══ Quoted passage ══

The Village 
                  (1891-1905)
                  Dictated By Ary
                Hretzk was not a picturesque village  not 
                  a bit. As you drove into the village the first house to the 
                  right side is where my brother Eli was born. It was the most 
                  northerly part of the village and consequently it was very cold. 
                  The wind blowing from the north would practically freeze up 
                  everything around the house. Not very far away was the mill. 
                  There were several roads converging, and on one road coming 
                  from the village called Roseweh stood our one mill. Father used 
                  to run it and it was when they put in machinery that Father 
                  was killed by the machinery. He was only about 34 years old.
                  
                  The very earliest thing I remember is that we were driving from 
                  Hretzk to another village, Starobe, for a wedding  my 
                  father's younger brother was getting married. We stopped at 
                  a Kretchma overnight and it was a very dark room that I was 
                  to sleep in and I raised hell that there was no light. I was 
                  so unhappy that it was dark; I made such a rumpus that I upset 
                  the whole wedding. I remember so well that Kretchma and how 
                  scared I was in the room without light. I was afraid of being 
                  in a dark room  I saw ghosts. But how could I remember 
                   perhaps this thing was reinforced by their talking about 
                  it later.

═══
══ Materials provided ══

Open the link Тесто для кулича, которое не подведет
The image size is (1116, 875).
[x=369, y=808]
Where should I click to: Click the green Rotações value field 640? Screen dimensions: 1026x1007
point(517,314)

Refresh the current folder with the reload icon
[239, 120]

═══
══ Materials provided ══

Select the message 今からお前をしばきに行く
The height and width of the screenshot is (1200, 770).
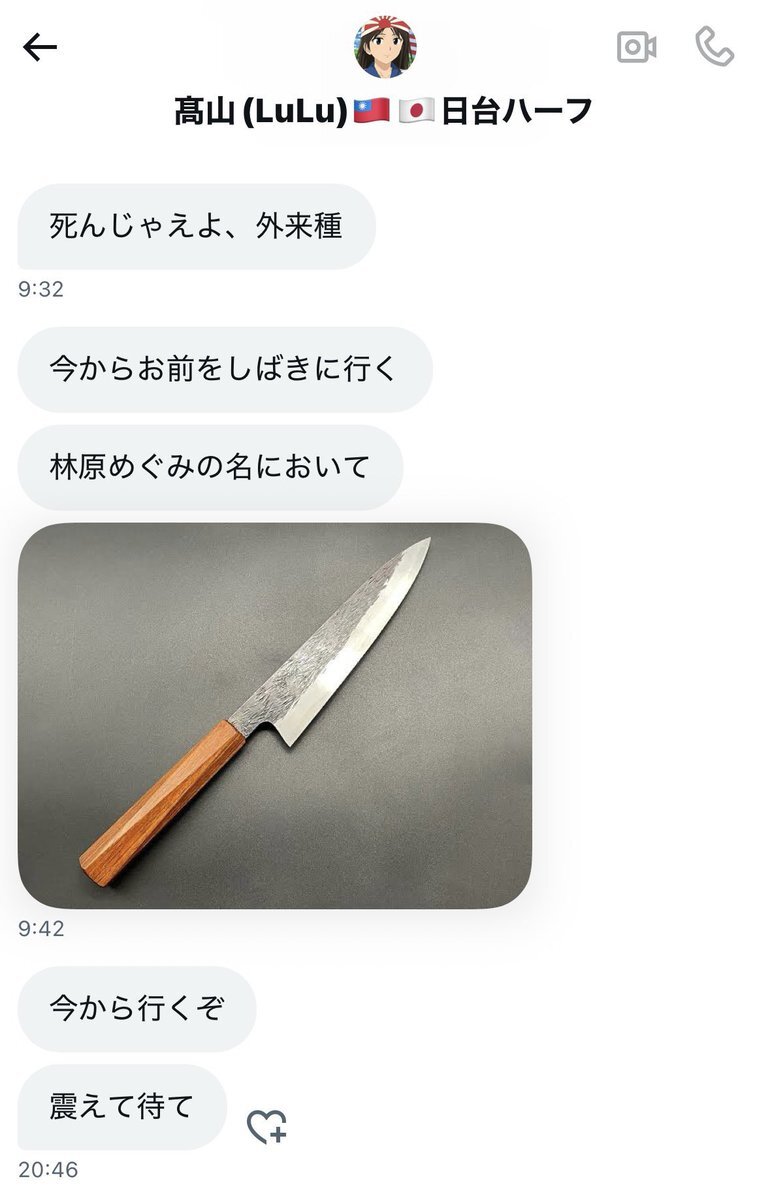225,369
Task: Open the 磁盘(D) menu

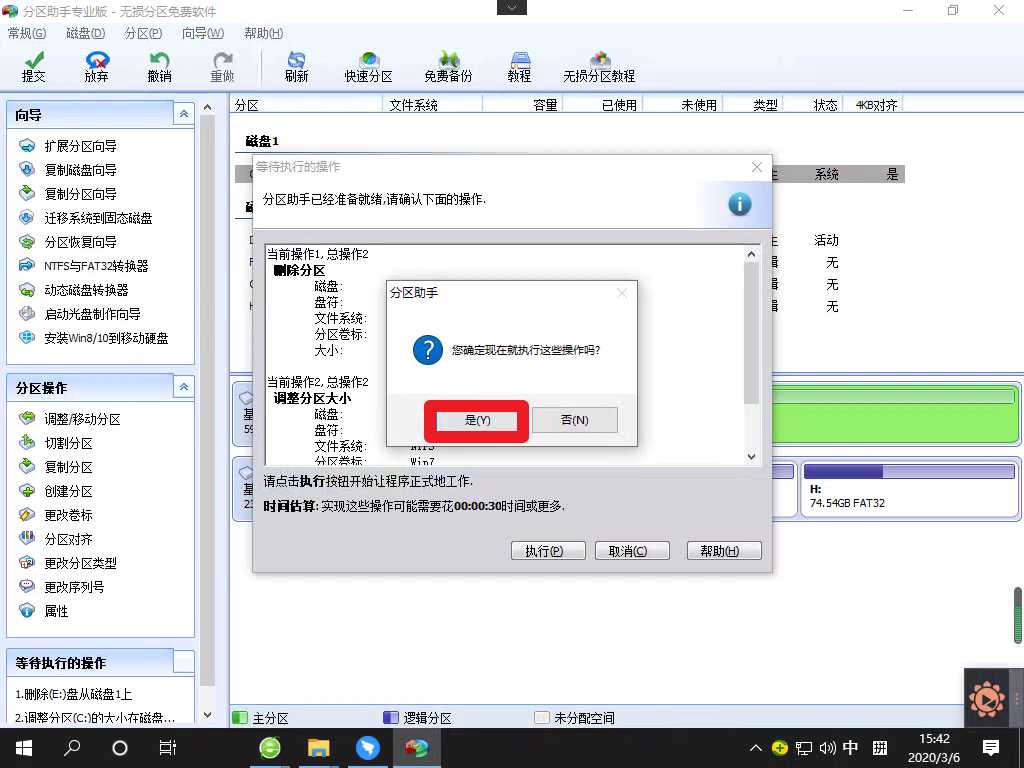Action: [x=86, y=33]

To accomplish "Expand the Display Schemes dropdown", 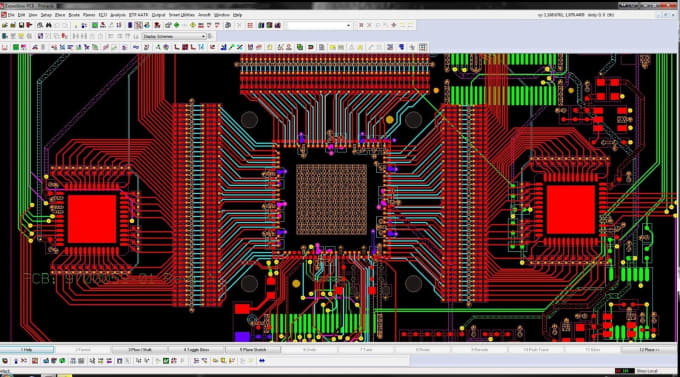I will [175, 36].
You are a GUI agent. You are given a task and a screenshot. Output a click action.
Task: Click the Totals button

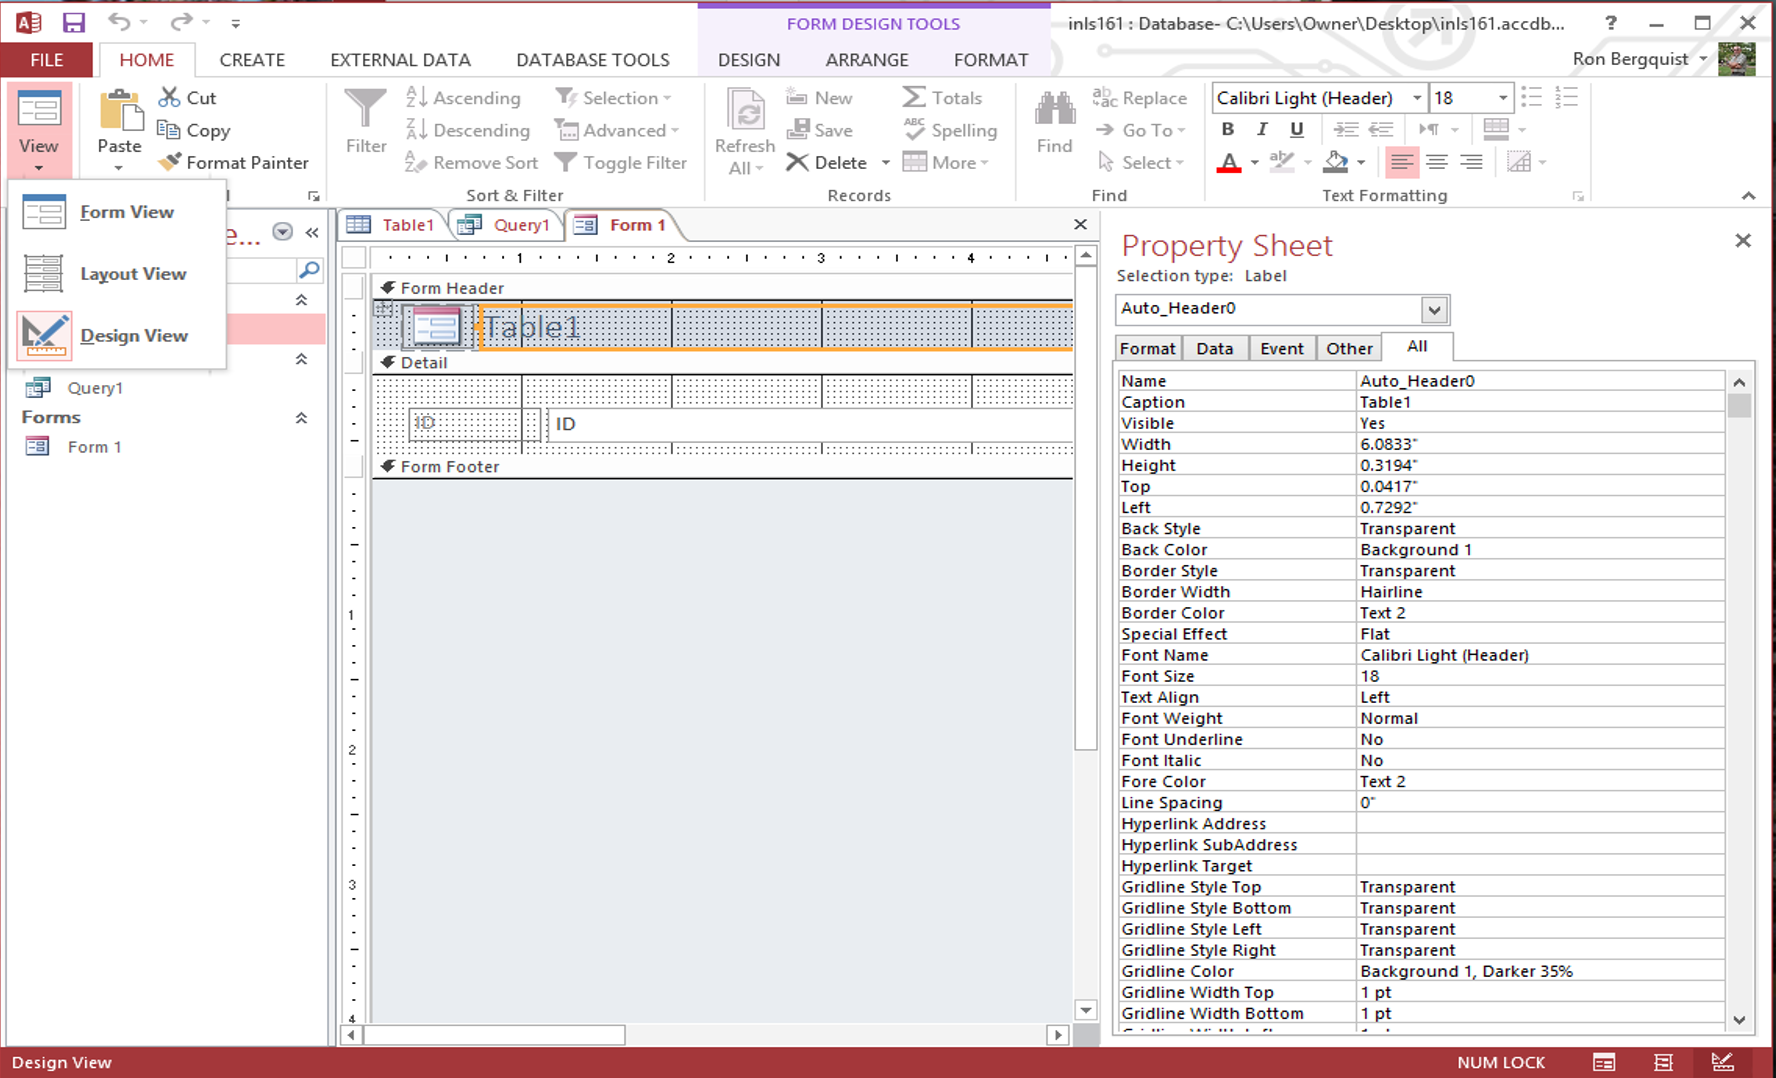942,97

═══
══ Materials provided ══

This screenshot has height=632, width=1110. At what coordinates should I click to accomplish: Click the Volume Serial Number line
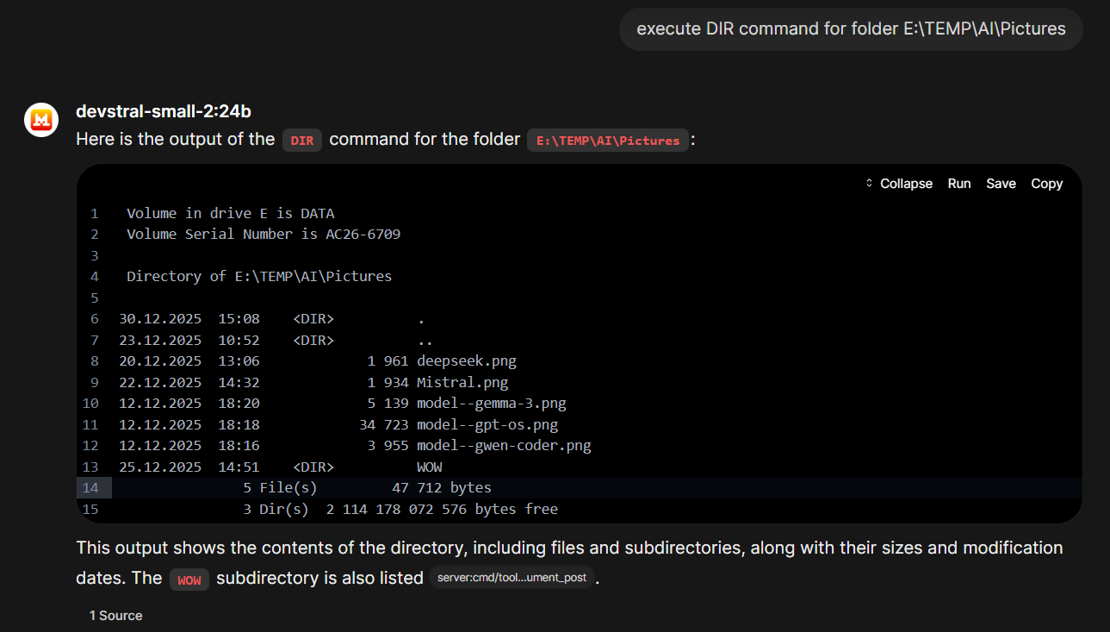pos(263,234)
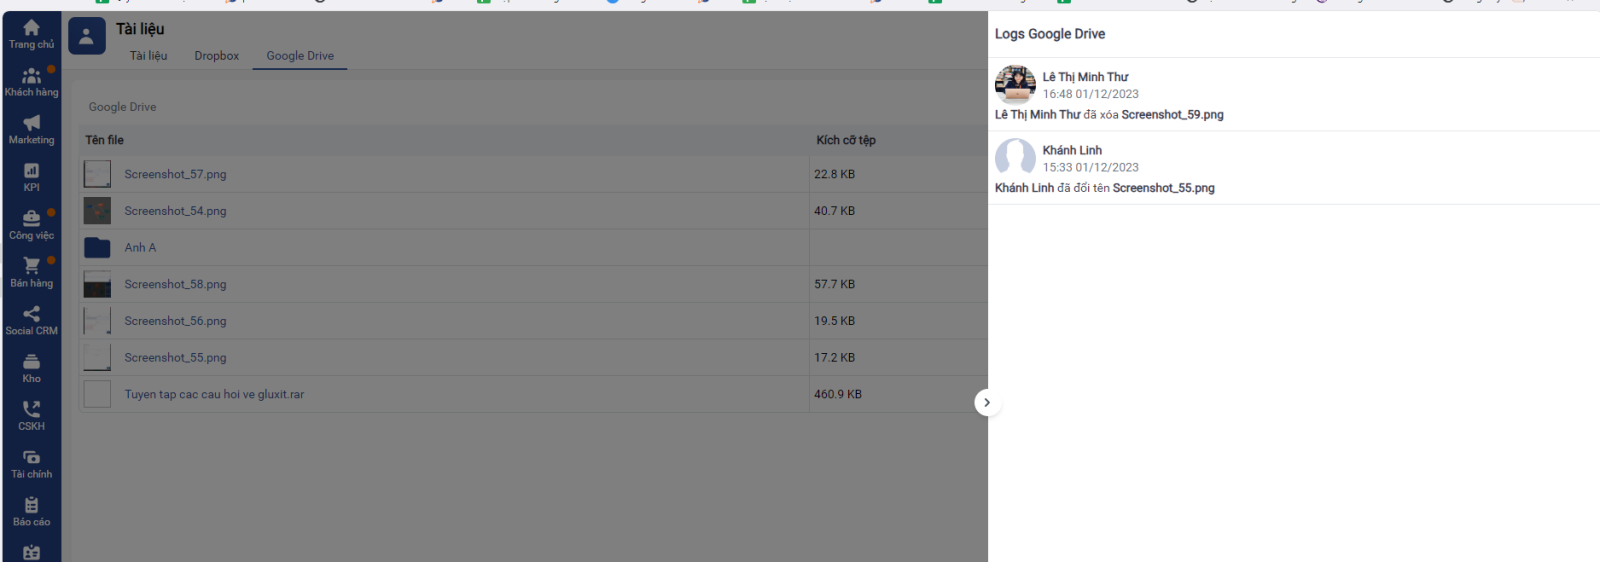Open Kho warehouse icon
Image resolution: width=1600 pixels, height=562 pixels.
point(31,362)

═══

The tasks:
1. Echo the stretch of the village memoir from "The wind blowing" through "34 years old.".
2. Select each line of the records containing the word "should", and copy those lines.

Solutions to the problems:
1.
The wind blowing from the north would practically freeze up 
                  everything around the house. Not very far away was the mill. 
                  There were several roads converging, and on one road coming 
                  from the village called Roseweh stood our one mill. Father used 
                  to run it and it was when they put in machinery that Father 
                  was killed by the machinery. He was only about 34 years old.

2.
Where should I click to: Click the green Rotações value field 640? Screen dimensions: 1026x1007
This screenshot has height=632, width=1110. At what coordinates should I click to accomplish: Click the Volume Serial Number line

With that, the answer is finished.